* GOAL OF THE EXERCISE *
Only one stretch of the listing below is wanted. Begin at the line that has "Nowa Ruda (514, 2257)", stop after the line that has "Sudety Wschodnie (580, 2320)", and repeat every line in between exactly.

(SUPPLIED DATA)

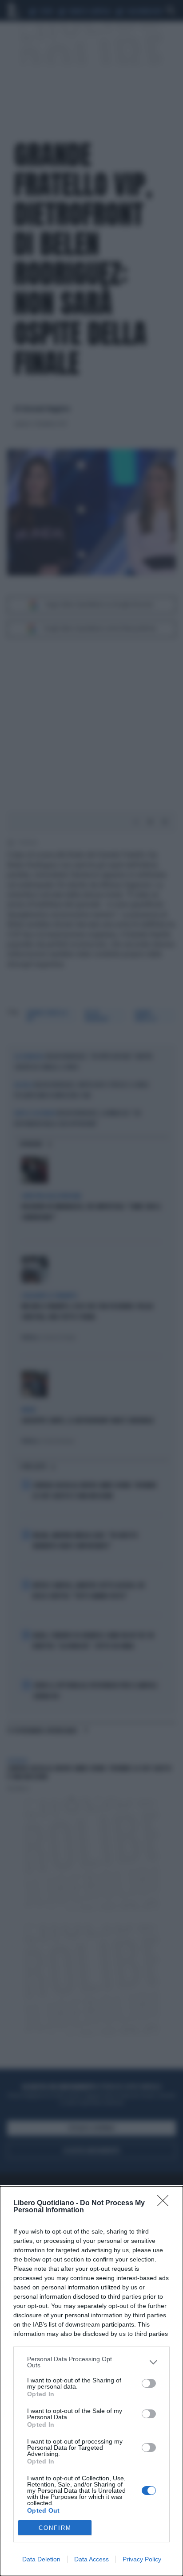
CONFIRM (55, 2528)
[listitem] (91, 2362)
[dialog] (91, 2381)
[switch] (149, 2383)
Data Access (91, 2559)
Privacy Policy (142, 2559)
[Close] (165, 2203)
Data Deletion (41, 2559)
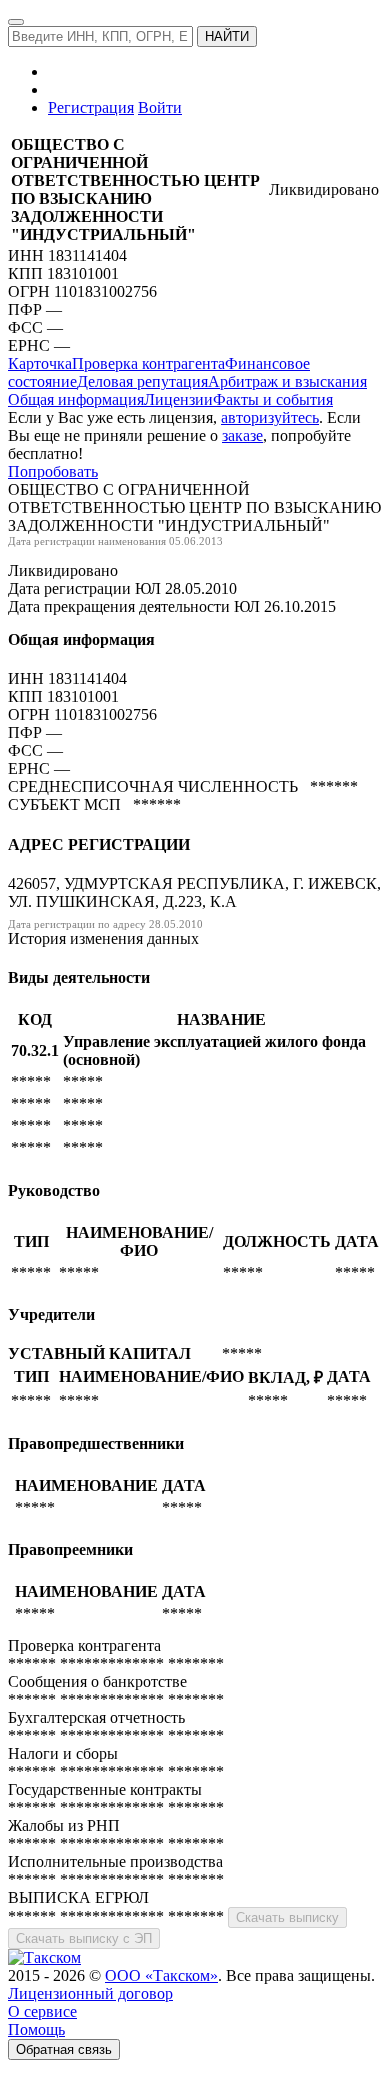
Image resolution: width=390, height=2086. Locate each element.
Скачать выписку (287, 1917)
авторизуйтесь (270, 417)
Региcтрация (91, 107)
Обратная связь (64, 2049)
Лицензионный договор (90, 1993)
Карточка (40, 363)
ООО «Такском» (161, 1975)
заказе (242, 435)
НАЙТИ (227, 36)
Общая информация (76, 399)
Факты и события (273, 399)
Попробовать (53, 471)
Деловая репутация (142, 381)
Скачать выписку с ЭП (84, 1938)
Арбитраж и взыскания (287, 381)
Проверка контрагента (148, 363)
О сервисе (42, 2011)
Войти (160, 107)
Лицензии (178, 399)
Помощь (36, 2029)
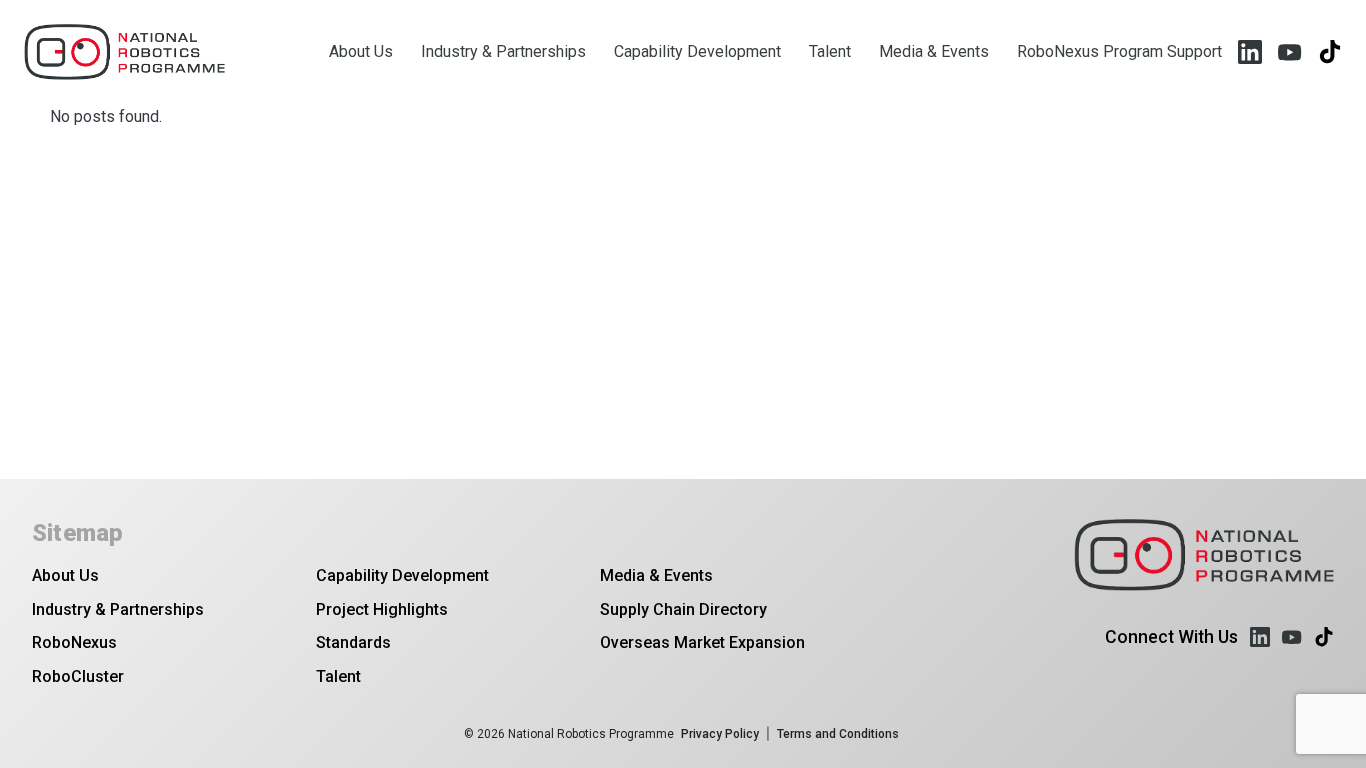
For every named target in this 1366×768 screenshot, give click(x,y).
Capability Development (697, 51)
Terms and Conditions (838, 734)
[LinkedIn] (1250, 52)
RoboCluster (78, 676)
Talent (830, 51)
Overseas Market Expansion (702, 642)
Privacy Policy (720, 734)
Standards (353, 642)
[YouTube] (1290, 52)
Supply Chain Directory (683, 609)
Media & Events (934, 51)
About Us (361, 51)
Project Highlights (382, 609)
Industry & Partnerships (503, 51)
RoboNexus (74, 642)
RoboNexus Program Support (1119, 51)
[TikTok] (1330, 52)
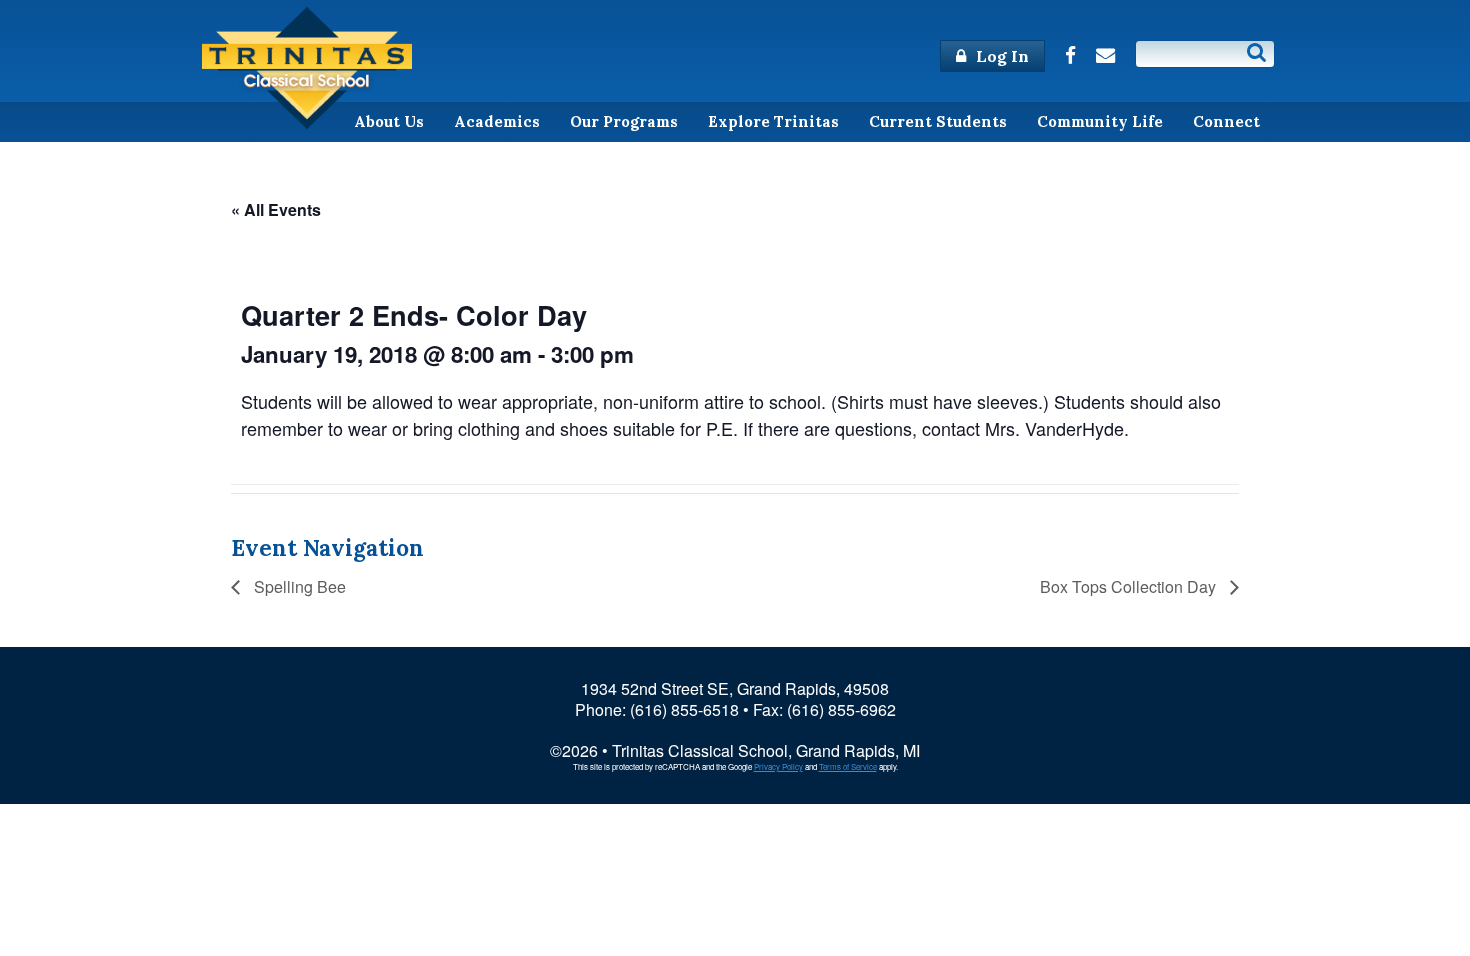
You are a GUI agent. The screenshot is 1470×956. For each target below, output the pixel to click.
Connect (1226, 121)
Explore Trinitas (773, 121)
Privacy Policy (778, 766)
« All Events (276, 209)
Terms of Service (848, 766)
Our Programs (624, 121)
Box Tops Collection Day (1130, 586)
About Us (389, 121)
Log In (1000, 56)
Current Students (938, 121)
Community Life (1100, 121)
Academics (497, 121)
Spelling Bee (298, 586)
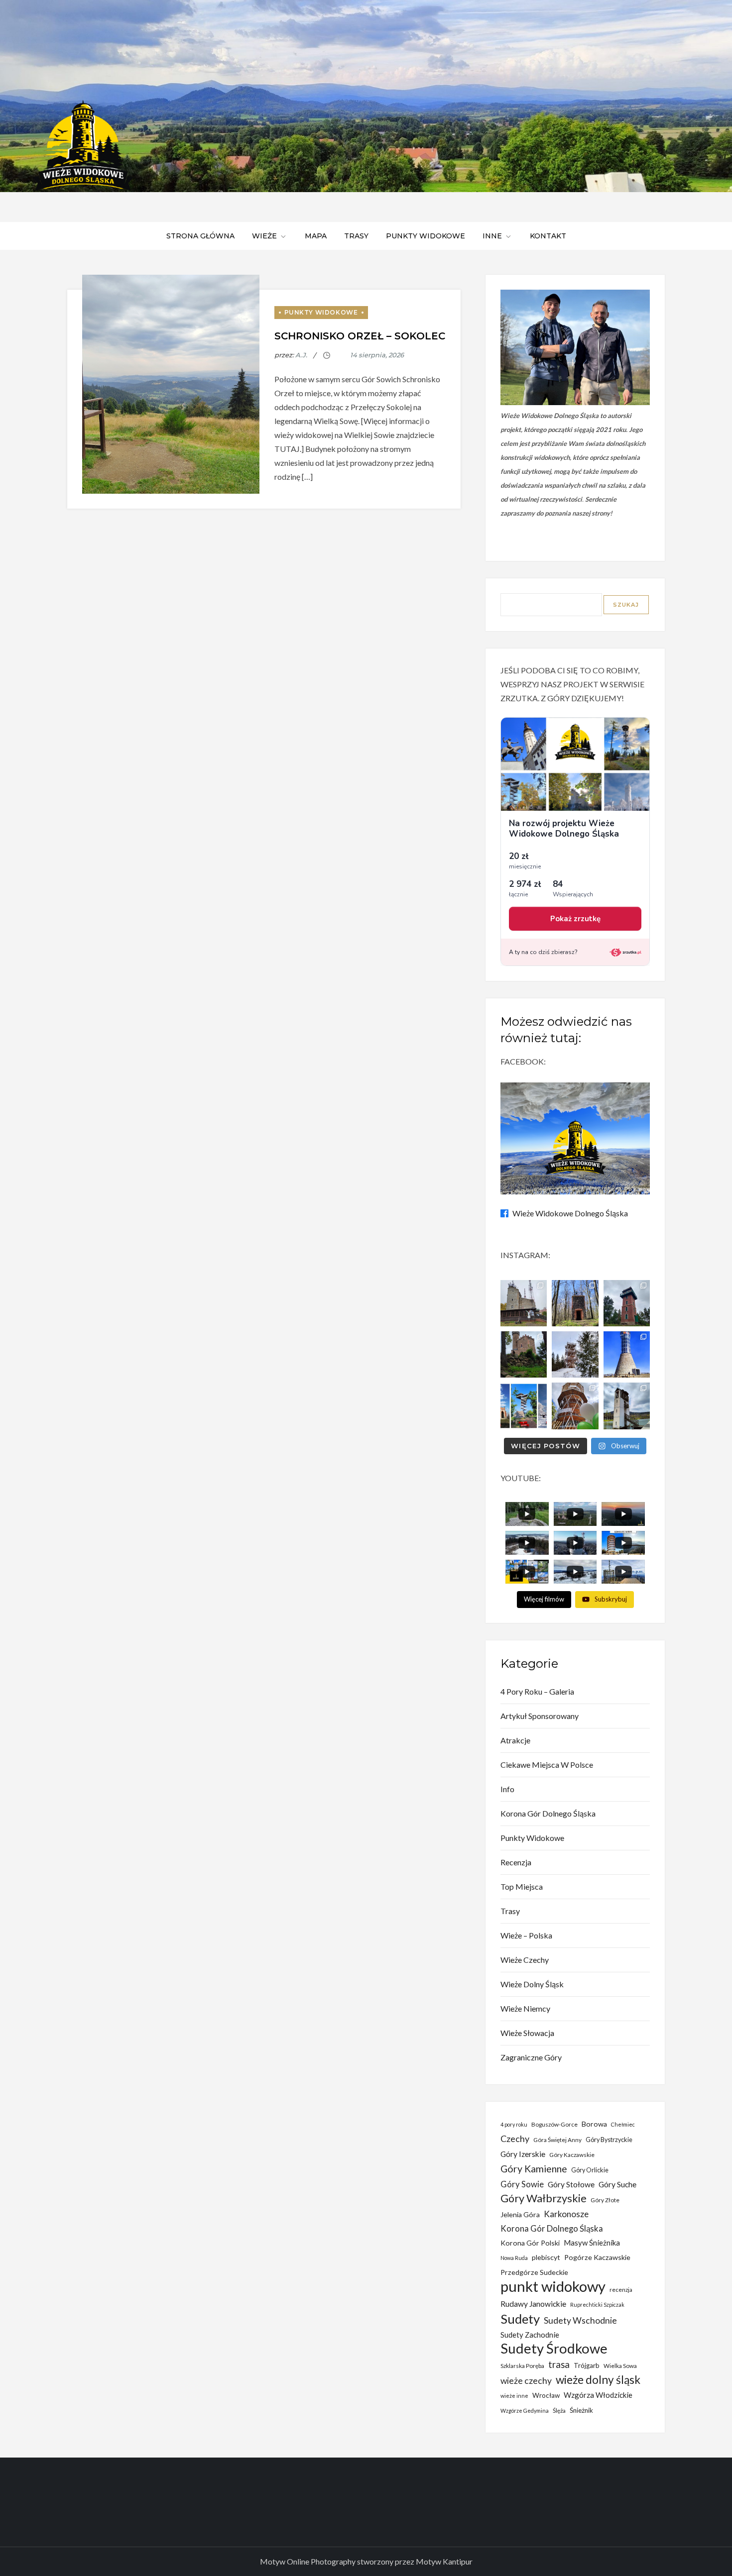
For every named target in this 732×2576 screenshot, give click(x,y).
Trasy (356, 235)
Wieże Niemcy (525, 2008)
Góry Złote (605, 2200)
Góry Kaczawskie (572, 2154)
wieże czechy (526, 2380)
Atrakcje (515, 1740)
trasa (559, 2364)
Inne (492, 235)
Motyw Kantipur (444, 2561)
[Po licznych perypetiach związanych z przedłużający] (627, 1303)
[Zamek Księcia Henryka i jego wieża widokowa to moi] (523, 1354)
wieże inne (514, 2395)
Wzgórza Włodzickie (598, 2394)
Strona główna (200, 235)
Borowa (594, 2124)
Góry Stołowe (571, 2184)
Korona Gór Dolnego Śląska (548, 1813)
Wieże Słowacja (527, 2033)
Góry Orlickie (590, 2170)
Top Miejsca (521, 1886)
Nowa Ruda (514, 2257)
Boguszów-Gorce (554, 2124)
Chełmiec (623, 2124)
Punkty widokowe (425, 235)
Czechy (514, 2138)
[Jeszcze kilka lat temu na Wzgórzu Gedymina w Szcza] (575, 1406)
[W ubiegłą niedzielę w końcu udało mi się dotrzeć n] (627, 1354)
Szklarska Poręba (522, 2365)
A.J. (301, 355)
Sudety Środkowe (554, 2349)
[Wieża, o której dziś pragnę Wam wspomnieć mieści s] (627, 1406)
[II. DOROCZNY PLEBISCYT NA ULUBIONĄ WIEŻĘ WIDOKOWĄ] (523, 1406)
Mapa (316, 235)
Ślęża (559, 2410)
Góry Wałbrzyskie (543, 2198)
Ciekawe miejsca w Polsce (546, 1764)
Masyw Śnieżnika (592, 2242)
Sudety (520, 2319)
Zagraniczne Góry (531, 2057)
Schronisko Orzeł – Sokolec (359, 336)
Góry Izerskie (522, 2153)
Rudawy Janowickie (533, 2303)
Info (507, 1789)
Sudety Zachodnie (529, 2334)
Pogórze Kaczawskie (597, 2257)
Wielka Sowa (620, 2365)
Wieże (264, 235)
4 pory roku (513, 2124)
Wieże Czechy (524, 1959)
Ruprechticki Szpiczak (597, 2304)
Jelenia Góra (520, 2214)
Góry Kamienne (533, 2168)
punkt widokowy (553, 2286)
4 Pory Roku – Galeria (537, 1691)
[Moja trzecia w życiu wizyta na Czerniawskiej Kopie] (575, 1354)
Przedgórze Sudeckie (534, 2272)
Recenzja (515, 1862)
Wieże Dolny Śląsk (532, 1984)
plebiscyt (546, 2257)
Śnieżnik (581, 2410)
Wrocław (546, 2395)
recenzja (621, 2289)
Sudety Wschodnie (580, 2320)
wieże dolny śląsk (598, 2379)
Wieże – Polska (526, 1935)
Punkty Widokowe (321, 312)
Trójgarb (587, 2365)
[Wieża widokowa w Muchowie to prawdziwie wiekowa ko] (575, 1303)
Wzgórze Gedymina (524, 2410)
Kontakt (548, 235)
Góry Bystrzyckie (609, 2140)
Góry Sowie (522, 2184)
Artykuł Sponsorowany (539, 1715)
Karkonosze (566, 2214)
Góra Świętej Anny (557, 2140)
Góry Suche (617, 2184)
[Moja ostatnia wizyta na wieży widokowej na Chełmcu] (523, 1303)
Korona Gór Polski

(End SUPPLIED DATA)

* EXPECTED ANSWER *
Nowa Ruda (514, 2257)
Boguszów-Gorce (554, 2124)
Chełmiec (623, 2124)
Punkty widokowe (425, 235)
Czechy (514, 2138)
[Jeszcze kilka lat temu na Wzgórzu Gedymina w Szcza] (575, 1406)
[W ubiegłą niedzielę w końcu udało mi się dotrzeć n] (627, 1354)
Szklarska Poręba (522, 2365)
A.J. (301, 355)
Sudety Środkowe (554, 2349)
[Wieża, o której dziś pragnę Wam wspomnieć mieści s] (627, 1406)
[II. DOROCZNY PLEBISCYT NA ULUBIONĄ WIEŻĘ WIDOKOWĄ] (523, 1406)
Mapa (316, 235)
Ślęża (559, 2410)
Góry Wałbrzyskie (543, 2198)
Ciekawe miejsca w Polsce (546, 1764)
Masyw Śnieżnika (592, 2242)
Sudety (520, 2319)
Zagraniczne Góry (531, 2057)
Schronisko Orzeł – Sokolec (359, 336)
Góry Izerskie (522, 2153)
Rudawy Janowickie (533, 2303)
Info (507, 1789)
Sudety Zachodnie (529, 2334)
Pogórze Kaczawskie (597, 2257)
Wielka Sowa (620, 2365)
Wieże (264, 235)
4 pory roku (513, 2124)
Wieże Czechy (524, 1959)
Ruprechticki Szpiczak (597, 2304)
Jelenia Góra (520, 2214)
Góry Kamienne (533, 2168)
punkt widokowy (553, 2286)
4 Pory Roku – Galeria (537, 1691)
[Moja trzecia w życiu wizyta na Czerniawskiej Kopie] (575, 1354)
Przedgórze Sudeckie (534, 2272)
Recenzja (515, 1862)
Wieże Dolny Śląsk (532, 1984)
plebiscyt (546, 2257)
Śnieżnik (581, 2410)
Wrocław (546, 2395)
recenzja (621, 2289)
Sudety Wschodnie (580, 2320)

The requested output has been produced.